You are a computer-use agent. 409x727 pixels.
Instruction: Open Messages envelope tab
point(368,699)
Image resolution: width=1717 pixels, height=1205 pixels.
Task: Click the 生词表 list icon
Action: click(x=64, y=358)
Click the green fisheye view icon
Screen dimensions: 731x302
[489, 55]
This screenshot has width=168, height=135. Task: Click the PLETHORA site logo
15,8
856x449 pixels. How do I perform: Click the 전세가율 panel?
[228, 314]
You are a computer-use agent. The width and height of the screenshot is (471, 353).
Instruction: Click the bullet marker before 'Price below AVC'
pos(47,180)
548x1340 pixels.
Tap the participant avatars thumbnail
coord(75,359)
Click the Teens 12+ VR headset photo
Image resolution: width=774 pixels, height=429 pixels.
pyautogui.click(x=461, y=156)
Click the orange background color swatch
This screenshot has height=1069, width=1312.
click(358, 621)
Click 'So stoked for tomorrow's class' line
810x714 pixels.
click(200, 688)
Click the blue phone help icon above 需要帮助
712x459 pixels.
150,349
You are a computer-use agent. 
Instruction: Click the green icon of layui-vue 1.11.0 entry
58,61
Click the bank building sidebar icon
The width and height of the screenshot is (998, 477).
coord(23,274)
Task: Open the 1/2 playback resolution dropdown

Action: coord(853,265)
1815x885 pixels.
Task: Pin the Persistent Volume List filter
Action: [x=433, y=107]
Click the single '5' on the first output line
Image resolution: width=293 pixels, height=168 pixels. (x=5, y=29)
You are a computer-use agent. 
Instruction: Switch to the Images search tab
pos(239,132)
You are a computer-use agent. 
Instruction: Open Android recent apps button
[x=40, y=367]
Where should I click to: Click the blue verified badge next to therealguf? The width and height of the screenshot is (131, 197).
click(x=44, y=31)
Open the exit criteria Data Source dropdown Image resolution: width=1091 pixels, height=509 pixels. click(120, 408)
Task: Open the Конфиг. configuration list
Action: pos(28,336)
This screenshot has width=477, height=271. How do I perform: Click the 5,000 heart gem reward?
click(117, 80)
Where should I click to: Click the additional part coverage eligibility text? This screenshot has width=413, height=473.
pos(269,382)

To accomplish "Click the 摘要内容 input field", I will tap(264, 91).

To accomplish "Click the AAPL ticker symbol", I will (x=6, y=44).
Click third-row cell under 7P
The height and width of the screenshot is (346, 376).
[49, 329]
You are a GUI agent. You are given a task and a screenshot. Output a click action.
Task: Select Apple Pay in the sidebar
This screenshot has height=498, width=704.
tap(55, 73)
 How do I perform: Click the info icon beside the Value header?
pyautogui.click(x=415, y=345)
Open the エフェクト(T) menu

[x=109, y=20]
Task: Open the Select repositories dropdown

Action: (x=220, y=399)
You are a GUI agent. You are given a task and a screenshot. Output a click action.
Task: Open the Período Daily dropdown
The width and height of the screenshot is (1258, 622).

About this exercise -
Search the preceding listing for "accomplish", then copy every line that holds it.

Finished task -
To accomplish "Click the 摘要内容 input field", I will tap(264, 91).
To accomplish "Click the AAPL ticker symbol", I will (x=6, y=44).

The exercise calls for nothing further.